Manly Yesteryear vs. Femanly Nowyear
By Bill Donnelly

            I know I have already hinted at the fact that runners had better race times Back in the Day partially because we had more manly names then as compared to now.  A recent episode made me think more about this phenomenon, and made me rethink my whole hypothesis.  In so doing, I realized I was on to something, and so through much careful scientific and Intelligent Design type thinking, I have expanded on my theory (although it seems so logical one can hardly call it just a “theory” but rather “fact”) and share my amazing findings with you, the reader.  I offer you this in the Checkers Chatter because all the major scientific journals turned me down cold.  Pompous numbskullheads!
            So first, back to the incident that triggered my amazing brain towards tackling this observable fact.  Early one morning a certain someone, who of course shall remain anonymous, but whose initials are Diane McGuire, was using a Q-Tip to clean her ear (you should have seen the ball of wax that came out of that portal, could of polished my car with it) and I noticed that she was holding it as if she were holding a tea-cup while eating crumpets with the Queen of England.  You know, holding it delicately between her thumb and forefinger, while keeping the other three digits in an upward position as if she were at the local watering hole and ordering three “Sidecars”.
            I, trying always to be helpful in a constructive way, pointed out to her what a femanly way it was that she was holding the cotton swab.  She, being the wit she is, replied: “Oh, and I suppose Back in the Day the manly thing to do was to push the thing in one ear and out the other ear!”  I had no answer, because I couldn’t hear her.  You see, Back in the Day I used to clean my ears in the manly style by pushing the Q-Tip in one ear and out the other ear.  My ear drums are shot, but fortunately there was little brain damage. 

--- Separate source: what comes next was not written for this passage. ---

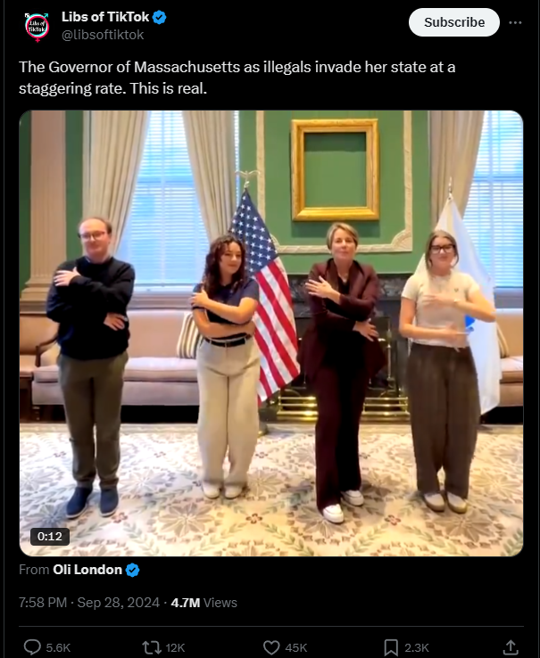
Task: Click the verified badge beside Libs of TikTok
Action: click(159, 17)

            She repeated herself, and once I was able to read her lips, I had to start the thought processes that eventually gave me quite a headache, but also led me to my “MANLY Theory”.  The letters in “MANLY” stand for “Most Are Not Like Yeti”.  I know it doesn’t make much sense, but my manly mind was so tired from all the thinking I had to do, it was it best acronym I could come up with to spell out “MANLY”.  Don’t you just love acronyms, they take such creative thought.

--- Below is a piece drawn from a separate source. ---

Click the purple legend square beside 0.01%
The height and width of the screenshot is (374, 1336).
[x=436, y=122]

            Back in the Day, everything we runners did had to be Manly.  Even the cleaning of our ears, as I have already pointed out.  Now for you kids out there, listen to Mom, and never stick anything smaller than your elbow into your ear.  My lack of hearing is the perfect example of why not to do this.  However, listening to his Mom proved to be a bit of a tragedy for one local Manly runner, Douglas Macarthur Kabibble.  A fine runner who always followed Mom’s advice, he tried to be too manly and he tried to clean his ears with his elbows, and unfortunately, both elbows got stuck permanently.  There was nothing the doctors could do to help him.  He managed to get by until one day in 1983 he tried to pick his nose with his big toe, and you can guess the rest.  That’s right; the old toe was stuck tight.  On a family trip to Maine the next fall, while he was hopping through the pine forest, he was mercifully put out of his misery by a young hunter named Dick Cheney who mistook Douglas for a one-legged moose (or was it a giant deformed quail?).  Anyway, it was a Manly way to go.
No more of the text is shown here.